A despeito do abuso de algumas metáforas óbvias (Delphine congela face a tela em branco do computador algumas vezes), a simbologia a que a dupla recorre é eficiente na construção de uma atmosfera de crescente apreensão - tão importante para a obra.

Desde a peça de vestuário que uma copia da outra, a caneca que ora uma empunha, ora a outra, o “cosplay” que Elle faz de Delphine para substituí-la em uma palestra, às situações que se prestam a construir a simbiose das personagens, tudo é tão absurdo quanto contraditoriamente “natural” no filme. O espectador atento desconfia das intenções da “impostora” e não é difícil matar a charada para os mais atentos - mais do que previsível, trata-se de uma virada coerente. É como se Polanski partisse do clássico O Que Terá Acontecido a Baby Jane? para se aproximar de Adaptação., escrito por Charlie Kaufman.

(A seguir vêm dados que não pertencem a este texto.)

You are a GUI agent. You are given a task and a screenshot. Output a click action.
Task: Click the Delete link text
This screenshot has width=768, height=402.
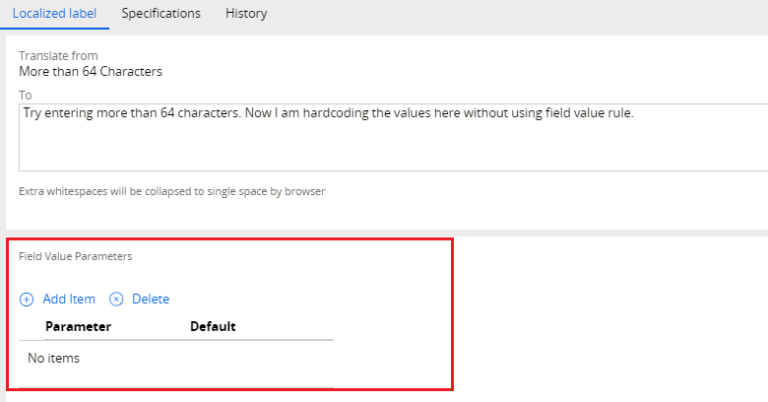coord(150,299)
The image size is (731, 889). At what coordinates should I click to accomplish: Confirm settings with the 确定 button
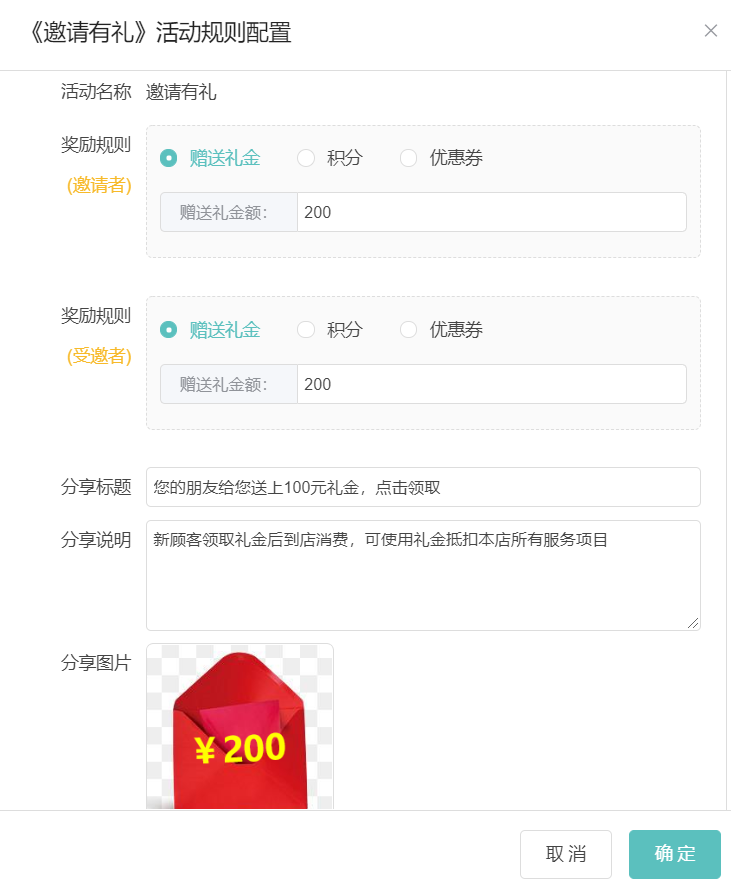(675, 854)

Contribuem o esforço das atrizes (em registros opostos, elas se complementam) e a trilha do experiente Alexandre Desplat (elegante e paulatinamente angustiante). No fim, Polanski e cia. conseguem amarrar as pontas de forma acessível - e evitando o lugar comum. Longe dos clássicos do diretor, o thriller psicológico Baseado em Fatos Reais é entretenimento de bom gosto.